She rests her head on his shoulder and closes her eyes. “It was my idea,” she whispers. He sighs and clicks his tongue but says nothing, only gently rubs her back until her breathing steadies. At last she opens her eyes. “I did not want this to be as dramatic as it turned out,” she says. “I just did not think about the wet sand.” He lifts an incredulous brow. “I didn’t,” she insists, sliding from his arms to sit close at his side. “Truly.” He shakes his head. This is not how she pictured it, but she will not let that stop her either. “I wanted to talk to you…” she begins. 

“And you had to come here, on foot, in the cold…” he cuts in, sternly.  

“I wanted to talk to you!” she snaps matching his temper. 

He stills and presses her hands gently. “All right, all right,” he yields. “Talk to me then.”

“It’s not how I imagined it.” 

He angles a wry grin. “How can I help?” 

“Don’t tease me. And don’t fuss.” She draws in a bracing breath. This is not where she was planning to begin either, but she must begin somewhere. “Alexandre was here yesterday, to say farewell to Bia. They leave for Paris today. I am sure you will hear all about it very soon. He arrived with his mother.” The play vanishes from Athos’ eyes. He is no longer smiling. “I thought you should hear it from me,” Alessandra insists.  

“Did she stay in the carriage?” 

She clicks her tongue disapprovingly at his harshness and he swears under his breath in response. Alessandra turns her eyes to the horizon for a moment, where the violet line has changed to a ribbon of red-orange. “I will never understand men,” she says quietly, “and it is strange for I have known many and raised one, and I am about to raise another.” Even without looking, she can feel him frowning.

His voice is clipped. “What did she say?” 

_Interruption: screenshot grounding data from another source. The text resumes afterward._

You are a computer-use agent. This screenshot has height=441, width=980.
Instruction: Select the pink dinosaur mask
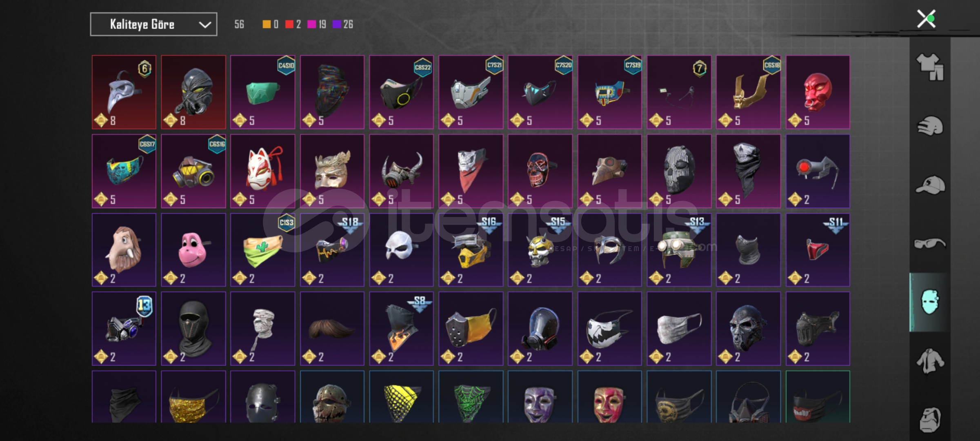point(193,250)
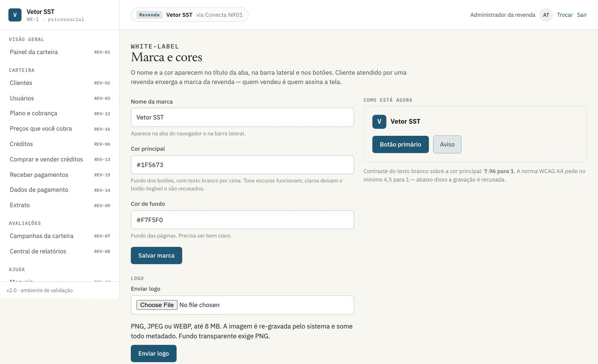The height and width of the screenshot is (364, 598).
Task: Open Painel da carteira
Action: [60, 52]
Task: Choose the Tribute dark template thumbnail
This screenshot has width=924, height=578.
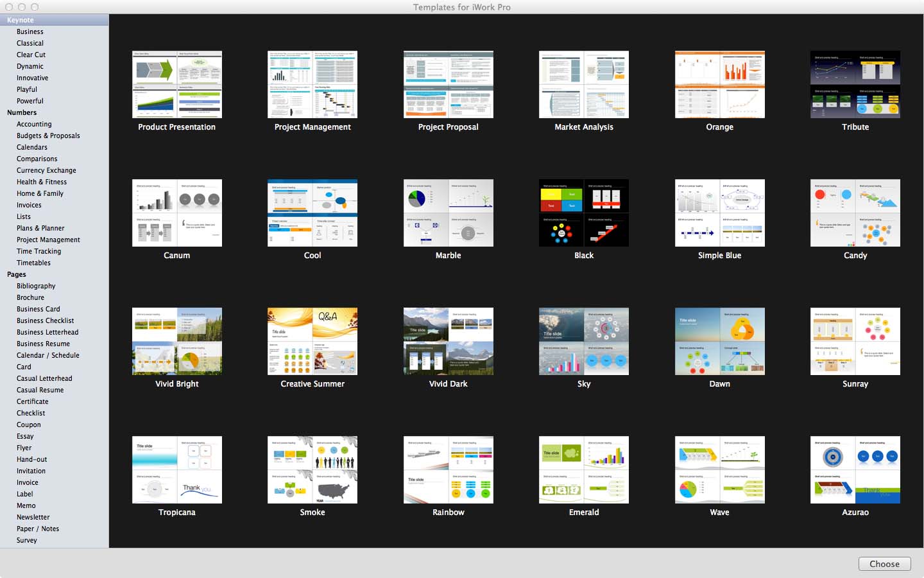Action: click(855, 84)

“Instead of  talking, asking, thinking… they act… and then…then, they have to sort out the mess which is of their own making.”

“What did Constance say to you?” 

She turns to face him. “Everything.” 

His gray eyes have turned to steel. She knows this coldness, and how deep it cuts, but this time is different. “Don’t!” she warns him sharply. “Don’t do this!” He blinks, angry and startled. “This thing you do,” she continues, gentler now, cradling his face in her hands, “this wall you raise, this distance…” She is stunned to see the steel in his eyes evaporate just as her hands touch him, just as she speaks. How could she have been so blind for so long? So eager to rival and strike back, but not to see, to listen, to touch? 

He takes her hands and kisses them, lowering his gaze. 

“Did you challenge Louis to his face, at court, when Lucien was being invested with his new title? Did you start a riot and later fight a battle?” He keeps his eyes lowered, not answering. “Did you challenge Louis?” she presses. 

Athos raises his eyes. Behind the solemn composure, so true of his countenance, there is a spark that Alessandra does not expect. She has always thought herself perceptive when it came to men, to this man in particular. Easy to read, she has thought him, and easy to push. But she never really saw him. What she saw was only the reflection of her grief and anger. Athos has eluded her completely until this moment. Behind the principled and dignified facade, Alessandra realizes, hides a man fierce and passionate, mischievous and defiant. 

“Technically, I only challenged Marchal,” Athos replies and the wry grin at the corner of his lips is just like his brother’s. How could she have been so blind? 

“Sang dieu, Athos!” She flings her arms around him and the embrace must have caught him by surprise because he gasps. “Damn you, you foolish man,” she breathes, kissing his brow, his cheeks, and then his lips. That is where he kisses back. It is not the heat of his kiss that catches Alessandra by surprise, it is the tenderness, so unexpected from the man she thought she knew.  

He eases her back, smiling. “Is that a good answer?” 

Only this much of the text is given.